# Directions for this task:
Type out the data again. Keep every line exactly the same.
*** Begin section ***
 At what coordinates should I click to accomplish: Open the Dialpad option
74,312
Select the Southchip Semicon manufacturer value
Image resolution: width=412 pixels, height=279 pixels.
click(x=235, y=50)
*** End section ***
# Response to the task:
 At what coordinates should I click to accomplish: Open the Dialpad option
74,312
Select the Southchip Semicon manufacturer value
Image resolution: width=412 pixels, height=279 pixels.
click(x=235, y=50)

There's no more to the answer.